__Opdracht__.
Waar is volgens de tekst over de Hugenoten hieronder het archief van de Waalse Kerk ondergebracht?

━━━━━ Tekst ━━━━━

Bij het edict van Fontainebleau in 1685 werd de beperkte godsdienstvrijheid voor de Hugenoten weer opgeheven. Vele franse militairen namen de vlucht en namen dienst in het “Staatse leger” (Leger van de Nederlanden).

De beweging van de Hugenoten werd in België en Nederland bekend onder de naam van de
“Waalse Kerk”. In het archief van de Waalse Kerk (ondergebracht in het Centraal Bureau voor Genealogie in Den Haag) zijn wij de naam van het geslacht Lassooij tegengekomen.
Zie hier voor het extract (figuur 1) op pagina 8 van de ondertrouwacte van Nicolaas Lassoij en Maria Molenschot  in de Grote Kerk in Den Haag dd. 29 Mei 1746.

━━━━━ Gegevensregels ━━━━━

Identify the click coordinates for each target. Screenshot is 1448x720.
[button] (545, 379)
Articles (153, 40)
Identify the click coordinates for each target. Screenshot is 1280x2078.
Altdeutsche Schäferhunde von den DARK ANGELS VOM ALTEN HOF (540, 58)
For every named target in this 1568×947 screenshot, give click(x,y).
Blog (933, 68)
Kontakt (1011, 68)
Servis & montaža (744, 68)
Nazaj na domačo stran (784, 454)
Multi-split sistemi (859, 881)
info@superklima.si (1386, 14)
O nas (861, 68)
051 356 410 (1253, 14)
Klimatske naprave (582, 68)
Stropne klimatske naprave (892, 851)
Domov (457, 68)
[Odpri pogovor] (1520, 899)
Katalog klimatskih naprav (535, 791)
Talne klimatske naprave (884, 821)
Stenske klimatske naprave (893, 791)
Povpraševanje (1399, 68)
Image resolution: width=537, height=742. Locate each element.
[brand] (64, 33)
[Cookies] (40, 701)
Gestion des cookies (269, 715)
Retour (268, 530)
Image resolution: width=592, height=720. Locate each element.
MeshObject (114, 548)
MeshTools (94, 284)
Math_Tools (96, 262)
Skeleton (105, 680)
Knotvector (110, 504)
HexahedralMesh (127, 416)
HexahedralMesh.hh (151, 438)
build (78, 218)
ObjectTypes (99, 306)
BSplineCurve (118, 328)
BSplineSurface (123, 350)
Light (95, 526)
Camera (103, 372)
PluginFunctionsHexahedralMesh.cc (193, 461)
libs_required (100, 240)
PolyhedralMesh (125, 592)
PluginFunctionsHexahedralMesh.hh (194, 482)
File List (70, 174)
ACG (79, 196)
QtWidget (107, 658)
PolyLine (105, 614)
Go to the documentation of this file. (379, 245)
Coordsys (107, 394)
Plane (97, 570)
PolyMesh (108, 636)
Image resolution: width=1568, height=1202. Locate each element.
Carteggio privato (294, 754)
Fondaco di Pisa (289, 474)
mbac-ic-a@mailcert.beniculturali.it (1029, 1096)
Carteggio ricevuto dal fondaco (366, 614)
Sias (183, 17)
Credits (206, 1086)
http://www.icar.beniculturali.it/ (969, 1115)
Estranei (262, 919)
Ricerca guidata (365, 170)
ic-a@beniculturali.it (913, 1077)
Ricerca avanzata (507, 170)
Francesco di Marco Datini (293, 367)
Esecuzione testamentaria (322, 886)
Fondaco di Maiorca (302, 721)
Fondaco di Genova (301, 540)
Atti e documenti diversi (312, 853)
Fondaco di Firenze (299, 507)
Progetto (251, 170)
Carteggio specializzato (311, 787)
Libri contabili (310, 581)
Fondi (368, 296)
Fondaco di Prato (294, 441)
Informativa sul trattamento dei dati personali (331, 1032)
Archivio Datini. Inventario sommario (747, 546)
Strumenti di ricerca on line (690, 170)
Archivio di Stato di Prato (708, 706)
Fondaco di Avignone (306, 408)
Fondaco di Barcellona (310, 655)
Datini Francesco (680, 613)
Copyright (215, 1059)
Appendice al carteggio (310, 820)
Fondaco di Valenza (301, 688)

━━━━━

__Uitvoer__.
In het Centraal Bureau voor Genealogie in Den Haag.